[Records contained in a dataset]
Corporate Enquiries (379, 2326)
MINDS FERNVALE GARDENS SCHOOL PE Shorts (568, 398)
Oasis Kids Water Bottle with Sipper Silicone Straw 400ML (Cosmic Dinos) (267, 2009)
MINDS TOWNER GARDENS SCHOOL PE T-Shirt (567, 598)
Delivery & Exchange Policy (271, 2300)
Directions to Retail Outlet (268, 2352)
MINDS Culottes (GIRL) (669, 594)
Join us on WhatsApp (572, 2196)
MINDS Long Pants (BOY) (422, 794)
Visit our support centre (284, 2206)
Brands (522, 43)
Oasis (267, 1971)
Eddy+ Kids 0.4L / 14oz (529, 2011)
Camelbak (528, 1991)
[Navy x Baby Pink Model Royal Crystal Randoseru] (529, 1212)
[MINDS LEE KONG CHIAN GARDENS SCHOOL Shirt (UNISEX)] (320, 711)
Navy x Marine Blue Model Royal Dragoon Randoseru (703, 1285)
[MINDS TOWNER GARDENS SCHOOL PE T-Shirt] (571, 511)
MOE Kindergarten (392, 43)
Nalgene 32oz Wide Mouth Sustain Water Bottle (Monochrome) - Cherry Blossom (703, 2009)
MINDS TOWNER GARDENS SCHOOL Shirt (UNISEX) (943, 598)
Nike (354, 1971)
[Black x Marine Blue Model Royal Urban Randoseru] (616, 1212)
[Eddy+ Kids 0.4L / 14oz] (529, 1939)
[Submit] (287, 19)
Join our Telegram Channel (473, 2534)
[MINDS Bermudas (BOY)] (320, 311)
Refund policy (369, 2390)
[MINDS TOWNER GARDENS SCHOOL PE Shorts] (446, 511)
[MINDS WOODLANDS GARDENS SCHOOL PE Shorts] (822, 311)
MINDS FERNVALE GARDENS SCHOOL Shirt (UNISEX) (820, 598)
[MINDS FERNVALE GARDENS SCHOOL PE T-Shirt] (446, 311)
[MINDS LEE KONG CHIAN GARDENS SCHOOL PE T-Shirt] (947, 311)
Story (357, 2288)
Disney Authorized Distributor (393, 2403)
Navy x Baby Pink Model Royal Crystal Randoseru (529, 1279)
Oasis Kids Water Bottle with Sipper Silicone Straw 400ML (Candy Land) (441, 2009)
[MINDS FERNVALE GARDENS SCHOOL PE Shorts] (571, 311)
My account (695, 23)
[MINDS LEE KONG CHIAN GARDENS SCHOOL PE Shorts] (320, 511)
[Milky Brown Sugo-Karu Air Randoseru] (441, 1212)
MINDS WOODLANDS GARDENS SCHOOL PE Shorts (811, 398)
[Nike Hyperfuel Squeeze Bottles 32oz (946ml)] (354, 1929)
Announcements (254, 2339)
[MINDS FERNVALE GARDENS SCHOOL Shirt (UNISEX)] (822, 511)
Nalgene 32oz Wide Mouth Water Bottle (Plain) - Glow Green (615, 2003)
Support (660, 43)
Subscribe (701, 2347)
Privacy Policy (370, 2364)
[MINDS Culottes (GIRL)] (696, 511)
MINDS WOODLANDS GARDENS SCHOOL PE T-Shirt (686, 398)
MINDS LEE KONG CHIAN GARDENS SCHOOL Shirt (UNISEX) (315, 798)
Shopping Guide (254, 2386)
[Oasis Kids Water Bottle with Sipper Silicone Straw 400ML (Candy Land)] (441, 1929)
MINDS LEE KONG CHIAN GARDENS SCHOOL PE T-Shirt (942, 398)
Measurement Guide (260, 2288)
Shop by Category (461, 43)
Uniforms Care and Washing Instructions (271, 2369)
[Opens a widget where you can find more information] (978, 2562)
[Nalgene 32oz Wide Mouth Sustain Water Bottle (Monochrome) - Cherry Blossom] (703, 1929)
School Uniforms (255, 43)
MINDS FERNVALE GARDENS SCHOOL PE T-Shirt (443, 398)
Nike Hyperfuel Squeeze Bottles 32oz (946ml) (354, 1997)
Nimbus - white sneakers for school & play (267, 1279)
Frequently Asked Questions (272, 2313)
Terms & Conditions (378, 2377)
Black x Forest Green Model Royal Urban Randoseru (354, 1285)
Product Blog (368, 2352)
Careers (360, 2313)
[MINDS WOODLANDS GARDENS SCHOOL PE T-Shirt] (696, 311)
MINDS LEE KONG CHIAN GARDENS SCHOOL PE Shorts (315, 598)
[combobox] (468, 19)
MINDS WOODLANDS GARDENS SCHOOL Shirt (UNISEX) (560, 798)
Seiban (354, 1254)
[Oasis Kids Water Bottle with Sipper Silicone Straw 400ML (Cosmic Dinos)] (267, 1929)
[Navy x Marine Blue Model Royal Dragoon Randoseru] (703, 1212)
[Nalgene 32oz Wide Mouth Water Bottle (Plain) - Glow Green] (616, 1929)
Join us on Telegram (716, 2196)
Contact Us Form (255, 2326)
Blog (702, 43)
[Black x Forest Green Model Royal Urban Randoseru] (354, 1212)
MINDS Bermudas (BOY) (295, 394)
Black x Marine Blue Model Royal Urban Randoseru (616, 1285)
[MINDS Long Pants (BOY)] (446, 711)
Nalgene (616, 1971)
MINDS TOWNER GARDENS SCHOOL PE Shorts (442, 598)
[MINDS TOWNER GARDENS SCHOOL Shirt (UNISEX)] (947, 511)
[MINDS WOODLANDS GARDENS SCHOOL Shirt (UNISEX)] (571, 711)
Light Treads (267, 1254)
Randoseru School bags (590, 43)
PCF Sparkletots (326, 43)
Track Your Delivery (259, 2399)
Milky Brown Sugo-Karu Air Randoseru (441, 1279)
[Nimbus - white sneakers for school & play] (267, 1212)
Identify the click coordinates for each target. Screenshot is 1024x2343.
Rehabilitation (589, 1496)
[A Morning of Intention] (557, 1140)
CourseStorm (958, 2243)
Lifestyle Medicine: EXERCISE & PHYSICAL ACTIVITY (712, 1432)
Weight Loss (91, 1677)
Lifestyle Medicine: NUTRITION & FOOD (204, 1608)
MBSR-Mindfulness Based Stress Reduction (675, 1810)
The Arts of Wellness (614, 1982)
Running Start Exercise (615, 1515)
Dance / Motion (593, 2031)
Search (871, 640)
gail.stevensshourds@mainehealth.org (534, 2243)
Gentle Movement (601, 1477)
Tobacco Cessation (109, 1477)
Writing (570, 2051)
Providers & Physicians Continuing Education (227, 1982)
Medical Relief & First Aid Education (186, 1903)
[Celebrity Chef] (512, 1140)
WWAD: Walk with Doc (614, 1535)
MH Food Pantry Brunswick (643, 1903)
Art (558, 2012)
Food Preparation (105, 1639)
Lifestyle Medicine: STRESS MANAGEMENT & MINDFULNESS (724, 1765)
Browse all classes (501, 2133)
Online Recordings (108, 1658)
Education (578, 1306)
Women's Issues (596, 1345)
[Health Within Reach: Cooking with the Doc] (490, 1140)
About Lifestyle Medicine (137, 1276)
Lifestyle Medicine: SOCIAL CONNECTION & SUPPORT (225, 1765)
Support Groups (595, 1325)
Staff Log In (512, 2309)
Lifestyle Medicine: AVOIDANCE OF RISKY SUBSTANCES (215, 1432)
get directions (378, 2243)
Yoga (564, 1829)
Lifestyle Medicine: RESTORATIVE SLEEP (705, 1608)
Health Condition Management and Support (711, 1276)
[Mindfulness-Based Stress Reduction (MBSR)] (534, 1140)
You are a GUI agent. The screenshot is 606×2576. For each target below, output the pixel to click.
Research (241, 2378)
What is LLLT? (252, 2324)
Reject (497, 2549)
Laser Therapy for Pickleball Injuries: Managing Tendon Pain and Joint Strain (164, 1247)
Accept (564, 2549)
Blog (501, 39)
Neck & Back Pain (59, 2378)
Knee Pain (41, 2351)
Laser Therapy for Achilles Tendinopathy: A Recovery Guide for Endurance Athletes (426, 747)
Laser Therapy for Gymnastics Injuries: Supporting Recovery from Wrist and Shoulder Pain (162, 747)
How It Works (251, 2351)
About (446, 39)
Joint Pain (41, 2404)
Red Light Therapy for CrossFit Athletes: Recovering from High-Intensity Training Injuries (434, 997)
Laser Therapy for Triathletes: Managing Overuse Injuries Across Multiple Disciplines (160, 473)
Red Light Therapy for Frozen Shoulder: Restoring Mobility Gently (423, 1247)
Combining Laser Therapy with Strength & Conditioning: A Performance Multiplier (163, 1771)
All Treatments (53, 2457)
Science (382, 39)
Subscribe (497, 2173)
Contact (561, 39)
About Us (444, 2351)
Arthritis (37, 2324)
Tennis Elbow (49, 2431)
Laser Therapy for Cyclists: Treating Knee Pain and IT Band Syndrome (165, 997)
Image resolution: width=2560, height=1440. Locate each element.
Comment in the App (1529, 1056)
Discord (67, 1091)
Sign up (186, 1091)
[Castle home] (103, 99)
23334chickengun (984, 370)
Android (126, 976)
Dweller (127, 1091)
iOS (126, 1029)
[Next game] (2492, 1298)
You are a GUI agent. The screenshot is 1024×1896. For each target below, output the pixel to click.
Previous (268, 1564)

Activity:
Across all the entries above, count each line that has the word "Monochrome" in it, and give only the count.

The completed task:
2